> [Problem to work on]:
Please print all of the entries, matching them exactly.

(Data to examine)

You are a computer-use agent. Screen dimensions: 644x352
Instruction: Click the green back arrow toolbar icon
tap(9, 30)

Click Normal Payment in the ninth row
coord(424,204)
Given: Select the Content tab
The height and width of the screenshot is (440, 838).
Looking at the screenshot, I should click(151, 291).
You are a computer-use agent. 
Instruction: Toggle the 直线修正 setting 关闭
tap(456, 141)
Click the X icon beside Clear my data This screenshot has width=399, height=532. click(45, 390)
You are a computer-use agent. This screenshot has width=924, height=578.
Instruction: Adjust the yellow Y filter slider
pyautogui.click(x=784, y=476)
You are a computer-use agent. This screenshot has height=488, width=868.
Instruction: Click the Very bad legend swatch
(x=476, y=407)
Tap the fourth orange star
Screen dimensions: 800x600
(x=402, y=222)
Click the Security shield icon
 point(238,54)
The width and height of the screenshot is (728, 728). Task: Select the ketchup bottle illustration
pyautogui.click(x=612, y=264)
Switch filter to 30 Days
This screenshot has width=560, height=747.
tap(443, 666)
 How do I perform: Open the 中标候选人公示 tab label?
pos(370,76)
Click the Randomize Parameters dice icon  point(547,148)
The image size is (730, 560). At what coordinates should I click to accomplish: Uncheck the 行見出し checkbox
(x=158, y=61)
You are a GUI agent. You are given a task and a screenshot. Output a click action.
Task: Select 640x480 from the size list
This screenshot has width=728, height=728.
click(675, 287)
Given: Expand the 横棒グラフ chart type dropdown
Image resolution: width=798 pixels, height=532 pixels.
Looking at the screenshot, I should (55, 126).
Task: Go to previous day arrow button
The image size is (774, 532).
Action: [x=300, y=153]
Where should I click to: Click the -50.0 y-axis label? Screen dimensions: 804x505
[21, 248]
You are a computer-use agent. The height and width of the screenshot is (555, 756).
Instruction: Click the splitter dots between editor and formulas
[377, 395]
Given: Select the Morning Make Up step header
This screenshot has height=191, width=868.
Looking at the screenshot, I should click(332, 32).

(End Data to examine)

> [Exercise result]:
You are a computer-use agent. Screen dimensions: 644x352
Instruction: Click the green back arrow toolbar icon
tap(9, 30)

Click Normal Payment in the ninth row
coord(424,204)
Given: Select the Content tab
The height and width of the screenshot is (440, 838).
Looking at the screenshot, I should click(151, 291).
You are a computer-use agent. 
Instruction: Toggle the 直线修正 setting 关闭
tap(456, 141)
Click the X icon beside Clear my data This screenshot has width=399, height=532. click(45, 390)
You are a computer-use agent. This screenshot has width=924, height=578.
Instruction: Adjust the yellow Y filter slider
pyautogui.click(x=784, y=476)
You are a computer-use agent. This screenshot has height=488, width=868.
Instruction: Click the Very bad legend swatch
(x=476, y=407)
Tap the fourth orange star
Screen dimensions: 800x600
(x=402, y=222)
Click the Security shield icon
 point(238,54)
The width and height of the screenshot is (728, 728). Task: Select the ketchup bottle illustration
pyautogui.click(x=612, y=264)
Switch filter to 30 Days
This screenshot has width=560, height=747.
tap(443, 666)
 How do I perform: Open the 中标候选人公示 tab label?
pos(370,76)
Click the Randomize Parameters dice icon  point(547,148)
The image size is (730, 560). At what coordinates should I click to accomplish: Uncheck the 行見出し checkbox
(x=158, y=61)
You are a GUI agent. You are given a task and a screenshot. Output a click action.
Task: Select 640x480 from the size list
This screenshot has width=728, height=728.
click(675, 287)
Given: Expand the 横棒グラフ chart type dropdown
Image resolution: width=798 pixels, height=532 pixels.
Looking at the screenshot, I should (55, 126).
Task: Go to previous day arrow button
The image size is (774, 532).
Action: [x=300, y=153]
Where should I click to: Click the -50.0 y-axis label? Screen dimensions: 804x505
[21, 248]
You are a computer-use agent. The height and width of the screenshot is (555, 756).
Instruction: Click the splitter dots between editor and formulas
[377, 395]
Given: Select the Morning Make Up step header
This screenshot has height=191, width=868.
Looking at the screenshot, I should click(332, 32).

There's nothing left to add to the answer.